◆ **Requirements**:
Swap "You are a computer-use agent" for "You are a screen-navigation agent" throughout the items below, and give them back with everything else unchanged.

(Entries for locating text and elements)
[Start]
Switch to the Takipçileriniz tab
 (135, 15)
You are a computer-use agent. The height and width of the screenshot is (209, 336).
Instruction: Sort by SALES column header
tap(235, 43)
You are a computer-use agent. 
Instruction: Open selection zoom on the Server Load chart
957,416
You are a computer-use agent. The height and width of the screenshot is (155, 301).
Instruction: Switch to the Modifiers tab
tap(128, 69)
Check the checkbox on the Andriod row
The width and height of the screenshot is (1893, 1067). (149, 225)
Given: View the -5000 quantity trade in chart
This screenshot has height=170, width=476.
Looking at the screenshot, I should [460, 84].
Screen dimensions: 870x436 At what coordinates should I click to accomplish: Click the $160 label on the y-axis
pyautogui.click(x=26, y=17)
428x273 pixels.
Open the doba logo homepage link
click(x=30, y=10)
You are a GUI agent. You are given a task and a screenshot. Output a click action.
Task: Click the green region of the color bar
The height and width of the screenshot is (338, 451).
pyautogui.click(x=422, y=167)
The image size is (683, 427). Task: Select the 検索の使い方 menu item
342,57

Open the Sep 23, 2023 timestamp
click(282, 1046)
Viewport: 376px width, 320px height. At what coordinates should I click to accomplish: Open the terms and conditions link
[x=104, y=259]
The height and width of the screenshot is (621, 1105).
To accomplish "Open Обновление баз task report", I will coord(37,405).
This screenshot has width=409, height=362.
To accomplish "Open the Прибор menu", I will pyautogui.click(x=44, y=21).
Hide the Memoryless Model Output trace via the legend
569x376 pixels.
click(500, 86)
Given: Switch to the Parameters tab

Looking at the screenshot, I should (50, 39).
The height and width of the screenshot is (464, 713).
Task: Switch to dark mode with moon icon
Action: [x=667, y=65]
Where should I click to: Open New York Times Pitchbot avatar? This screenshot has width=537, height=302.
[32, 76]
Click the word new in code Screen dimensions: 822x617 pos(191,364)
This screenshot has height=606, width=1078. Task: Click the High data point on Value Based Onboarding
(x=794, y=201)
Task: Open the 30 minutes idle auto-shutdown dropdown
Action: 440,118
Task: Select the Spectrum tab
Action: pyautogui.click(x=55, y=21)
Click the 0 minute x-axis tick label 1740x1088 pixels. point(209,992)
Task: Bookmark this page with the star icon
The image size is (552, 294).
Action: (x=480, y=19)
[End]
◆ **Task solution**:
Switch to the Takipçileriniz tab
 (135, 15)
You are a screen-navigation agent. The height and width of the screenshot is (209, 336).
Instruction: Sort by SALES column header
tap(235, 43)
You are a screen-navigation agent. 
Instruction: Open selection zoom on the Server Load chart
957,416
You are a screen-navigation agent. The height and width of the screenshot is (155, 301).
Instruction: Switch to the Modifiers tab
tap(128, 69)
Check the checkbox on the Andriod row
The width and height of the screenshot is (1893, 1067). (149, 225)
Given: View the -5000 quantity trade in chart
This screenshot has height=170, width=476.
Looking at the screenshot, I should [460, 84].
Screen dimensions: 870x436 At what coordinates should I click to accomplish: Click the $160 label on the y-axis
pyautogui.click(x=26, y=17)
428x273 pixels.
Open the doba logo homepage link
click(x=30, y=10)
You are a GUI agent. You are given a task and a screenshot. Output a click action.
Task: Click the green region of the color bar
The height and width of the screenshot is (338, 451).
pyautogui.click(x=422, y=167)
The image size is (683, 427). Task: Select the 検索の使い方 menu item
342,57

Open the Sep 23, 2023 timestamp
click(282, 1046)
Viewport: 376px width, 320px height. At what coordinates should I click to accomplish: Open the terms and conditions link
[x=104, y=259]
The height and width of the screenshot is (621, 1105).
To accomplish "Open Обновление баз task report", I will coord(37,405).
This screenshot has width=409, height=362.
To accomplish "Open the Прибор menu", I will pyautogui.click(x=44, y=21).
Hide the Memoryless Model Output trace via the legend
569x376 pixels.
click(500, 86)
Given: Switch to the Parameters tab

Looking at the screenshot, I should (50, 39).
The height and width of the screenshot is (464, 713).
Task: Switch to dark mode with moon icon
Action: [x=667, y=65]
Where should I click to: Open New York Times Pitchbot avatar? This screenshot has width=537, height=302.
[32, 76]
Click the word new in code Screen dimensions: 822x617 pos(191,364)
This screenshot has height=606, width=1078. Task: Click the High data point on Value Based Onboarding
(x=794, y=201)
Task: Open the 30 minutes idle auto-shutdown dropdown
Action: 440,118
Task: Select the Spectrum tab
Action: pyautogui.click(x=55, y=21)
Click the 0 minute x-axis tick label 1740x1088 pixels. point(209,992)
Task: Bookmark this page with the star icon
The image size is (552, 294).
Action: (x=480, y=19)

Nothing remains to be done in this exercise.